When I gave the recommendation that only those people who needed to be at a meeting should attend a meeting—ironically at a meeting everyone was required to attend—I received a spontaneous outburst of applause from the group. That’s never happened before or since.
Make meetings matter as a nonprofit leader by asking this simple question: who really needs to be at this meeting? Who do the items of the agenda impact directly? These are the people, and only the people, who should be in your meeting.
4. How will you capture and keep the commitments of this meeting?
Most meetings end like a gun fight in an old-fashioned western. Final shots are fired and a big cloud of dust appears. A few bodies lie strewn across the landscape, while everyone else scampers off to the next gun fight. Keep this from happening to you by putting a system in place that captures the commitments of your meeting, ensuring that they get done.
Your best friends in this process are the three W’s. Here’s how to use them: Wrap up every meeting you lead five minutes before its scheduled ending point. Review the actions items discussed in the meeting and make sure that each action item is defined by Who is going to do What by When.
As simple as this sounds, I encounter very few nonprofit leaders who employ this fundamental meeting discipline. Most meetings end with no one knowing the commitments decided on in the meeting and the person who’s responsible for completing them, let alone when they’ll be completed. What a waste!
The three W’s—who is going to do what by when—keeps this from happening. In fact, if all I had in my consulting toolkit was this question—who is going to do what by when—I could travel the world helping nonprofit organizations large and small dramatically improve performance. The three W’s are that powerful.
Now, when you start your next meeting with this group of people, don’t jump into new business. Follow through with these action item by reviewing the three W’s from the last meeting. Do this in all your meetings and you’ll quickly build a culture of accountability and become known as a leader who’s serious about execution.
Ten Extra Hours a Week
John Anner has lead not one but two wildly successful organizations. The first, a for-profit company he started with only a few hundred bucks, is the Independent Press Association. This start-up grew to a multimillion dollar enterprise in a very competitive marketplace.
The second is a not-for-profit organization, the East Meets West Foundation.
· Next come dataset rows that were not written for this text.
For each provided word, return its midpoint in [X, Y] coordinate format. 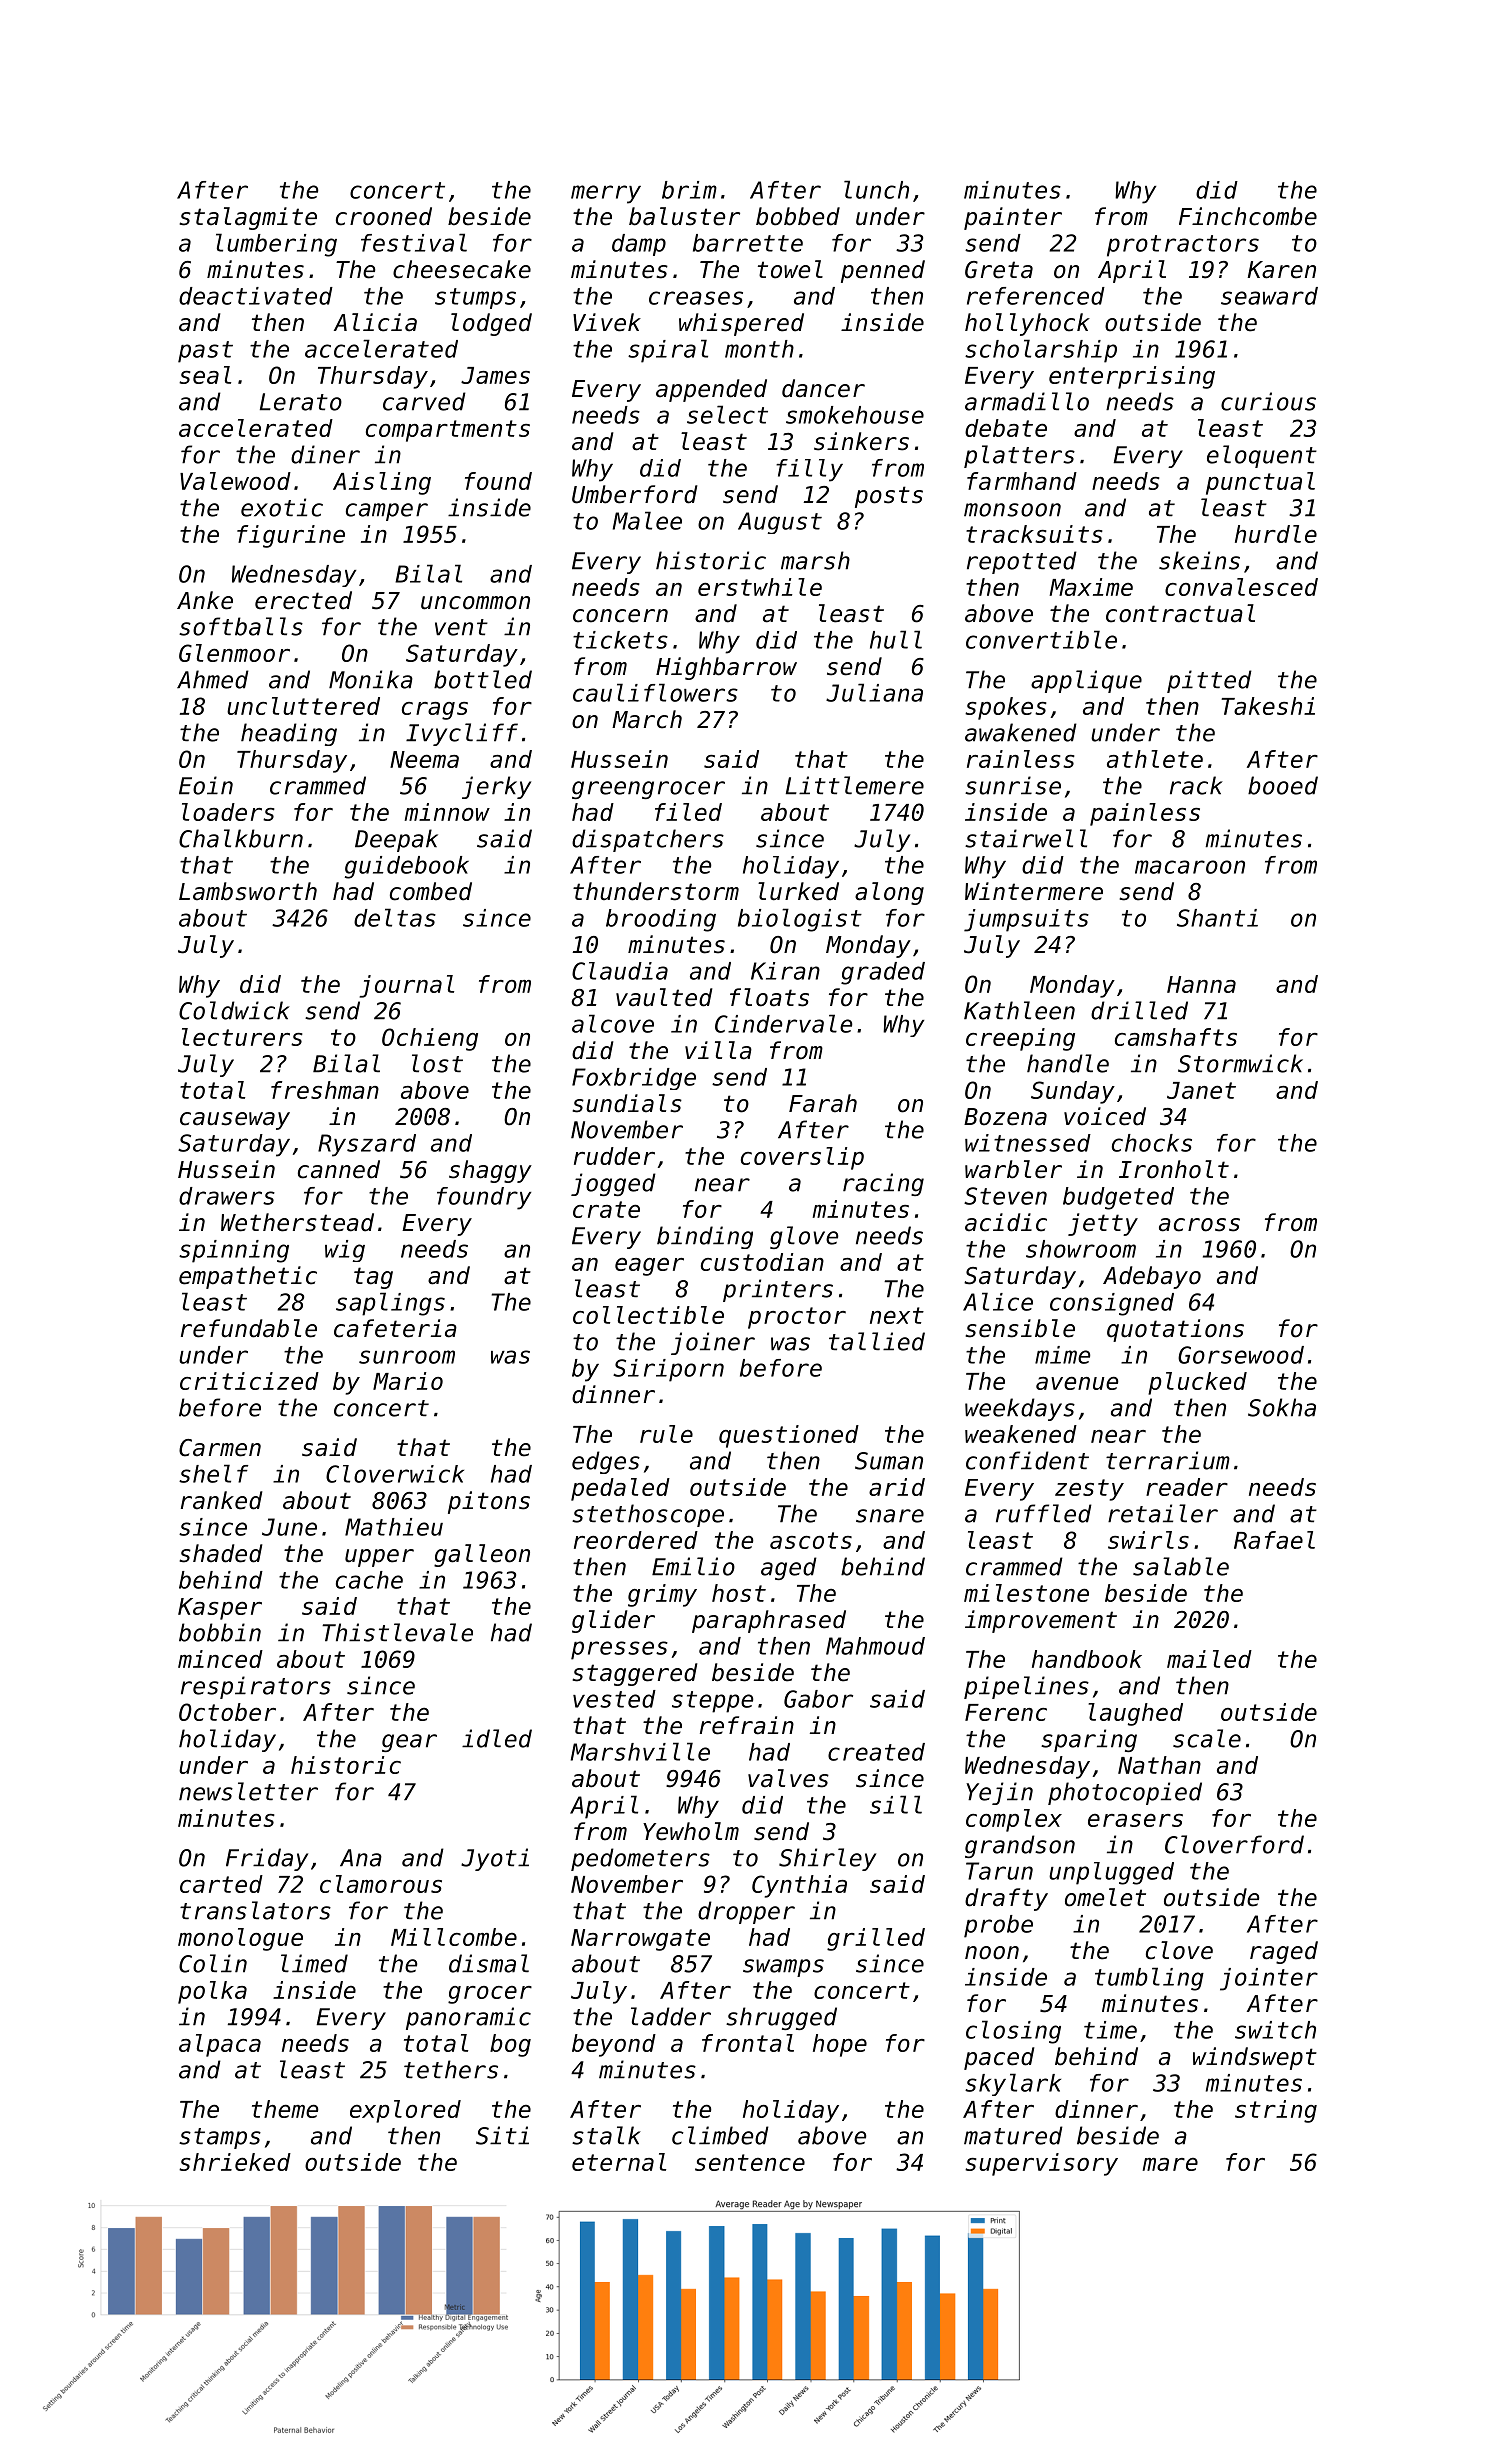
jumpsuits [1026, 920]
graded [883, 973]
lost [437, 1063]
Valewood [235, 481]
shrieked [235, 2162]
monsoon [1012, 510]
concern [620, 616]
The East Meets West Foundation provides clean water, medical treatment, and education to developing countries, primarily in Southeast Asia.
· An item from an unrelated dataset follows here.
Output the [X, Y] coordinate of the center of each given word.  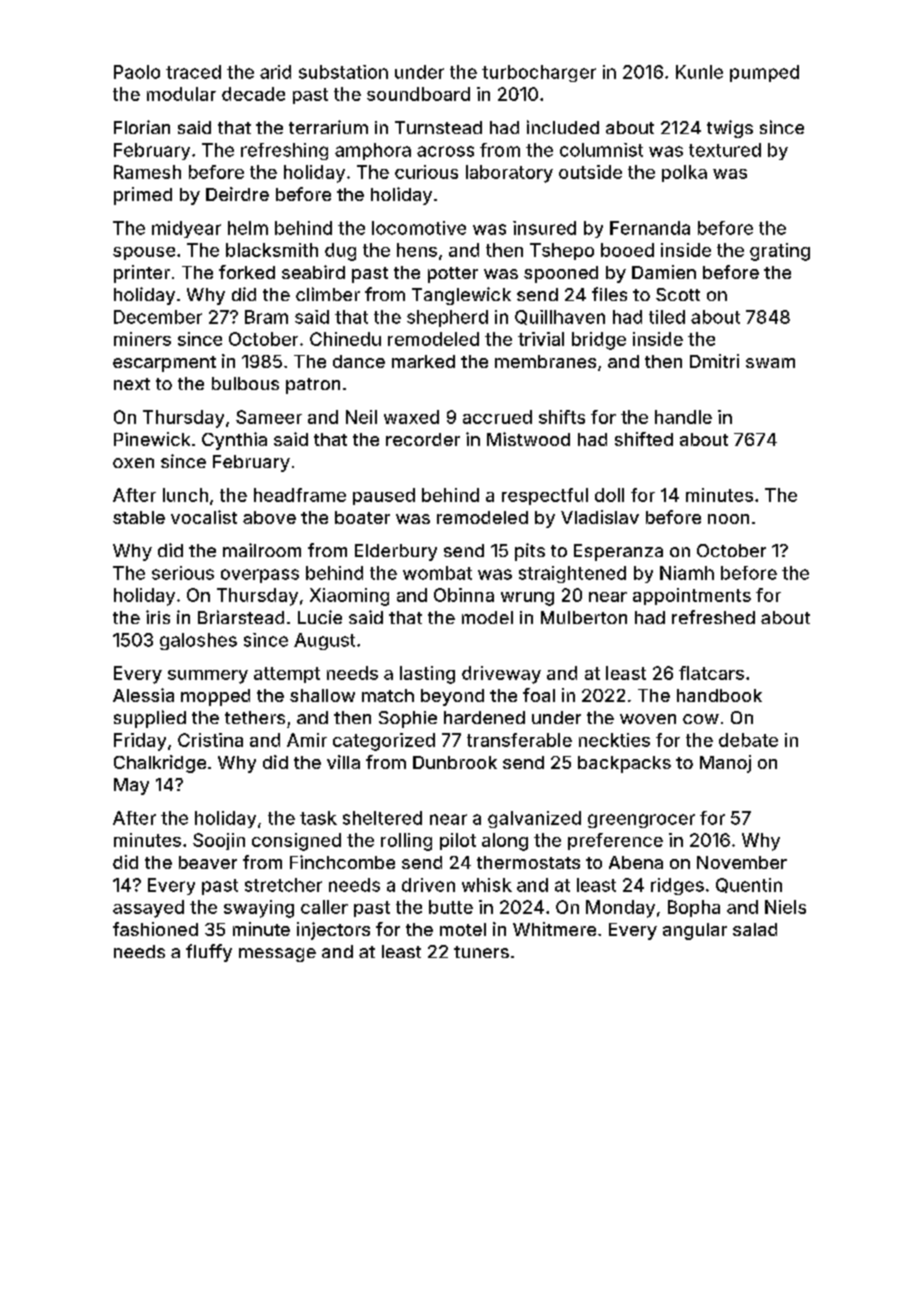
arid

“The most useful thing I’ve ever done in any organization is train the staff on how to have efficient meetings,” Anner says in the book 168 Hours: You Have More Time Than You Think by Laura Vanderkam.
What are his rules for meetings?
No one goes to a meeting who doesn’t need to be there. Every meeting has an agenda. At the beginning of the meeting, the meeting leader spells out the goals for the meeting; and at the end of the meeting the participants go back through the agenda to review what needs to get done before the next meeting. Meetings in his organization are short, sharply focus affairs that begin on time and end on time. By increasing meeting efficiency, Anner says, “It gives me at least ten extra hours a week.”
What would you do with ten extra hours a week? Forty extra hours a month? Get back in control of your meetings—make them matter—and find out!